What is Orange Crush?
Billed as “a weird and wild publication focused on the intersection of visual art and professional wrestling”, Orange Crush seems to have come at an interesting time for the sport, which has smack-downed its way out of teenage boy tomfoolery and into popular consciousness. For many of us, that’s thanks to the runaway success of the brilliant TV series Glow, and its subsequent televised follow ups which tell the “real” stories of the glamorous ladies of wrestling.
In something of a bizarre twist, wrestling’s also taken off in a surreal way under lockdown. Musicians Jimi Riddle and Casey Hopkin decided to tackle their imposed isolation by starting IWF (Isolation Wrestling Federation), a “contactless” version of the sport that spiralled from a dedicated Instagram account into a celebration of the dressing up/character creation people have been up to at home, inspired by the iconic promo videos of the eighties and nineties.
All of this takes us nicely back to Orange Crush, which again, focuses as much on the visual side of wrestling as the violent side. Issue 1 is a full-colour, 100-page, perfect-bound book and is the first of what the founders hope to be an annual publication.
Who’s behind the magazine?
The magazine is a joint creation by husband and wife duo Adam Abdalla (publisher and editor-in-chief of Orange Crush) and Susan Globus (designer). Abdalla is the 34-year-old president of New York City communications and creative agency Cultural Counsel, and an avid art collector who’s long dreamed of conjoining his dual passions of art and wrestling. Over the years he’s travelled to watch live wrestling, including trips to shows in Arena México, Tokyo for the G1 Climax and Wrestle Kingdom, as well as various other Japanese events at Korakuen Hall. “I’ve always kept track of these threads of pro wrestling in popular culture and how it transcends,” Abdalla told Sports Illustrated. “Whether it’s New Jack and Johnny Grunge being mentioned in a Weezer song, or Offset rapping about Ric Flair, or even in philosophy, such as Roland Barthes talking about the sport as a performance in his essay The World of Wrestling.”

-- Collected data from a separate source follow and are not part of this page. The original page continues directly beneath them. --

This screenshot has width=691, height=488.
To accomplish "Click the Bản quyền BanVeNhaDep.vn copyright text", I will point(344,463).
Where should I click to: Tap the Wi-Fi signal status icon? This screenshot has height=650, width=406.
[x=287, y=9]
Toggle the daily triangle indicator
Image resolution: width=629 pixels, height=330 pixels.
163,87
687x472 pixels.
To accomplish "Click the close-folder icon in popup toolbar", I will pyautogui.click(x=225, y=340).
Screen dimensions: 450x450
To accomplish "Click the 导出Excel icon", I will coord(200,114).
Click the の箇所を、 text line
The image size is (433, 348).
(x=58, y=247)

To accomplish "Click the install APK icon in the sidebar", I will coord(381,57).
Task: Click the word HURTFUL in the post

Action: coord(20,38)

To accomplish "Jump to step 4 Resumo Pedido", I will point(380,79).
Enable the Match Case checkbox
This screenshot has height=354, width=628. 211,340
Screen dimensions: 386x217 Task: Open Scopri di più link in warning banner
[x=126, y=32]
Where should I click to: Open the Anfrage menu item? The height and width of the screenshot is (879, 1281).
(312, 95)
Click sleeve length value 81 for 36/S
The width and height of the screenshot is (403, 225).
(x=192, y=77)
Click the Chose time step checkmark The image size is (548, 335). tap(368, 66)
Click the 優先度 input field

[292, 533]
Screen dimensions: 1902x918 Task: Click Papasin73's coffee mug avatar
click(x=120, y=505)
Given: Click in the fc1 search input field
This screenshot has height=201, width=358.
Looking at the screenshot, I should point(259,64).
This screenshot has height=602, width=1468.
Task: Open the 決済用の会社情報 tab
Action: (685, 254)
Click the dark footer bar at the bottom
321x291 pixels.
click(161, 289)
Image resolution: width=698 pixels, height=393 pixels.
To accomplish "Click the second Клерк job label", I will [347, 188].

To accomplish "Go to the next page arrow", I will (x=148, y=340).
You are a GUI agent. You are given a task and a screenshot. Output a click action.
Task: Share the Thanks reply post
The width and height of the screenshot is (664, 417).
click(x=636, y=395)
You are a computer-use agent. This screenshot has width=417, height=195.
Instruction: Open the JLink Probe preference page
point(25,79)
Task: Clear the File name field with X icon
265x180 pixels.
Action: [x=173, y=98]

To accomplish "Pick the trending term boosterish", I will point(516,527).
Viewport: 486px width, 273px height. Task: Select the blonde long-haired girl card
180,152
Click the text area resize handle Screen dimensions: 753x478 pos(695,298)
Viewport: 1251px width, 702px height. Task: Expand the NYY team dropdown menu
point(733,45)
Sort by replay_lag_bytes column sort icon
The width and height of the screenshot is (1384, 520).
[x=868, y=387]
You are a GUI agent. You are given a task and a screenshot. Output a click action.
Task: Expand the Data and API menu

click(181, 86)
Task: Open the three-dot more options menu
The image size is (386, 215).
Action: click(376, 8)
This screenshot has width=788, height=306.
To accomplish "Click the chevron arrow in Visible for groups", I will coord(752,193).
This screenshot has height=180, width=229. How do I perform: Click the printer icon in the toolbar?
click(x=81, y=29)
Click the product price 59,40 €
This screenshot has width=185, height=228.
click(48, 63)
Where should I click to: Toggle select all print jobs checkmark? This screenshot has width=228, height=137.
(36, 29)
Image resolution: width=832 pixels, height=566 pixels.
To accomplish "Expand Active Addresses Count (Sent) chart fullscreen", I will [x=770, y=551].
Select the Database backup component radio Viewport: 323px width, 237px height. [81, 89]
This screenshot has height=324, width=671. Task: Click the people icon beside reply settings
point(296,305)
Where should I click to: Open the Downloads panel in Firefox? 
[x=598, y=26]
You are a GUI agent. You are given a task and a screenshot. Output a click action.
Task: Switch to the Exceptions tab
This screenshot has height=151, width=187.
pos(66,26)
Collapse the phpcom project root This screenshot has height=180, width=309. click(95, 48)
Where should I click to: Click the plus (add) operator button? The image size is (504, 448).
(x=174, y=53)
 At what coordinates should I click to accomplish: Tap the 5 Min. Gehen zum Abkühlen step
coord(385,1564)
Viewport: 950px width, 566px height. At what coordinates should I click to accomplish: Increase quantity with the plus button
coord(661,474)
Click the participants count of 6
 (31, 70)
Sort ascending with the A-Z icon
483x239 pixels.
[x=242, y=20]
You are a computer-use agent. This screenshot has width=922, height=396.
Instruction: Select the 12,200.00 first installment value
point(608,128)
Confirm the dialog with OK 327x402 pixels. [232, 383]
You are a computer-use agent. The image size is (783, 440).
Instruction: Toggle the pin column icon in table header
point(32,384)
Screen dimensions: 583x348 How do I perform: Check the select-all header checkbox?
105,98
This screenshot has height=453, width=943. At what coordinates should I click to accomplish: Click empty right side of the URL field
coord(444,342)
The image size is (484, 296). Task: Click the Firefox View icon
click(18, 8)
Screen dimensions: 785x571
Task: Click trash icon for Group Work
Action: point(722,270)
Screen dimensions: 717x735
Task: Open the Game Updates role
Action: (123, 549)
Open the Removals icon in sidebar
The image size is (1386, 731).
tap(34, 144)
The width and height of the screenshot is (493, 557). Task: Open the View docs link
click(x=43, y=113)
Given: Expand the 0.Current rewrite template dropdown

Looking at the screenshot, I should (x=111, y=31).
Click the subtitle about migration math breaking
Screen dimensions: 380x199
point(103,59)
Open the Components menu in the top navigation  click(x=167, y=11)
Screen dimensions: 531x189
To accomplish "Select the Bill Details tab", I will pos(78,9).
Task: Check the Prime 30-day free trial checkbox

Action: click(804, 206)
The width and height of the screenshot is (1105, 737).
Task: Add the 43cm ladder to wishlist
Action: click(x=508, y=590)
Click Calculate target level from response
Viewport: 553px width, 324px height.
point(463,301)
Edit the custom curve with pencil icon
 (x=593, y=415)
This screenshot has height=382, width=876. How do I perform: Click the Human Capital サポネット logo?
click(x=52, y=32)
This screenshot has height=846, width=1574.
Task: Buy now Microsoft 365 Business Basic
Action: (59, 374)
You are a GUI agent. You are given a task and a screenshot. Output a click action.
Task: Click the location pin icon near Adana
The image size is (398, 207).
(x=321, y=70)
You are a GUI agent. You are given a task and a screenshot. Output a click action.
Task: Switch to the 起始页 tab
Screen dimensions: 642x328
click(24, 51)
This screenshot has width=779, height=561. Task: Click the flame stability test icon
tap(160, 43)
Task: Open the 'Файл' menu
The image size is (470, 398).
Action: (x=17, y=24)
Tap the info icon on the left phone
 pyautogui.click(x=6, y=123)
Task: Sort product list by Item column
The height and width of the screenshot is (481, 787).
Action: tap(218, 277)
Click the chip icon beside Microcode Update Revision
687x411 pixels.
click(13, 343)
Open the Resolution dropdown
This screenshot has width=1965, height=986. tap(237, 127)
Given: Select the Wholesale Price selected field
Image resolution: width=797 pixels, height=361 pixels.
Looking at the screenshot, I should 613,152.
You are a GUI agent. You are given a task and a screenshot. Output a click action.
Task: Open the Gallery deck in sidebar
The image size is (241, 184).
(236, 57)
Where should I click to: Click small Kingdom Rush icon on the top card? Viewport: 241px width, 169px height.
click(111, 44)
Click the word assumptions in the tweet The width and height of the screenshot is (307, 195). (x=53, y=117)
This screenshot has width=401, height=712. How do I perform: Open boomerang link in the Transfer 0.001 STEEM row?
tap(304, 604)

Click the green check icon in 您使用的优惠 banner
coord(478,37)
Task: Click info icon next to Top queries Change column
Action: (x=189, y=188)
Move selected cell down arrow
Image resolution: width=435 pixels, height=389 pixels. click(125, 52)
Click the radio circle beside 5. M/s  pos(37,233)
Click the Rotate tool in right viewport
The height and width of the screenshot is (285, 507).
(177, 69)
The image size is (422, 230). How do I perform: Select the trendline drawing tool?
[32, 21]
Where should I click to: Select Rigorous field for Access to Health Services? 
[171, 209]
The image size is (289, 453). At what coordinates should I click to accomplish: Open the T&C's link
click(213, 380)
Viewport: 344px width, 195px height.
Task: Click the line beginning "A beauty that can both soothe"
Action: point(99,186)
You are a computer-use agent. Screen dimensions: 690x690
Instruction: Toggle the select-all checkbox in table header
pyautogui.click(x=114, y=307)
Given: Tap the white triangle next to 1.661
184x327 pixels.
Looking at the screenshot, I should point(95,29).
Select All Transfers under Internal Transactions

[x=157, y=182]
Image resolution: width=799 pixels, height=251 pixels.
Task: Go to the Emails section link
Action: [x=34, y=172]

“I’ve always kept track of these threads of pro wrestling in popular culture and how it transcends”
Abdalla’s “epiphany” around creating the magazine struck him at pro wrestler Joey Janela’s Spring Break 3 show last year, where he described seeing Janela and Game Changer Wrestling owner’s Brett Lauderdale’s ability to “push wrestling to its limit in terms of concept, almost to the point where it is a conceptual art”. He and his wife then started to work on the publication in 2019 as a family project around their day jobs.
Contributors include painter Carroll Dunham; multidisciplinary artists Cameron Jamie and Nicolas Lobo; photographer Lyndsy Welgos; curator, podcaster and creator of the Bad Behaviour zine Alissa Bennett; and writer Janelle Zara. There’s also a significant contribution from Self Help Graphics & Art, which was founded in 1972 and fosters the creation and advancement of new art works by local Chicana/o and Latinx artists through “experimental and innovative printmaking techniques and other visual art forms”, as well as establishing national and international collaborations to create worldwide cultural exchanges.
Why else should you read it?
First off, Globus has done a fine job with the design; we can’t get enough of that bright, bold masthead typography. The photography commissioning is also superb, mixing the more traditional, confrontational sports imagery with poignant looks at the people behind the masks and their lives outside the ring. The publication examines the sport through a lens that even those of us who feel totally disconnected from wrestling—perhaps from sport entirely—can enjoy, by looking at far broader cultural and artistic contexts.
“We can’t get enough of that bright, bold masthead typography”
Standout features include: a visual piece presenting East LA’s Self Help Graphics & Art lucha libre archive (the term used in Mexico for professional wrestling, characterized by those distinctive masks); and writer Eric Shorey’s exploration of LGBTQ and gender representation in wrestling, featuring Effy, Jamie Senegal, RJ City, Sonny Kiss, Jake Atlas and others photographed by Nick Karp. Elsewhere, Hunter Braithwaite’s essay examines Nick Gage in the context of the criminal lore surrounding him and his involvement in “deathmatch” wrestling: a variation of the sport only legal in a few American states in which fighters use weapons like broken glass, chairs and baseball bats wrapped with barbed wire, which Gage himself has described as “an art form… There’s barely any rules. It’s just one man vs. Another. Whoever wins, wins.”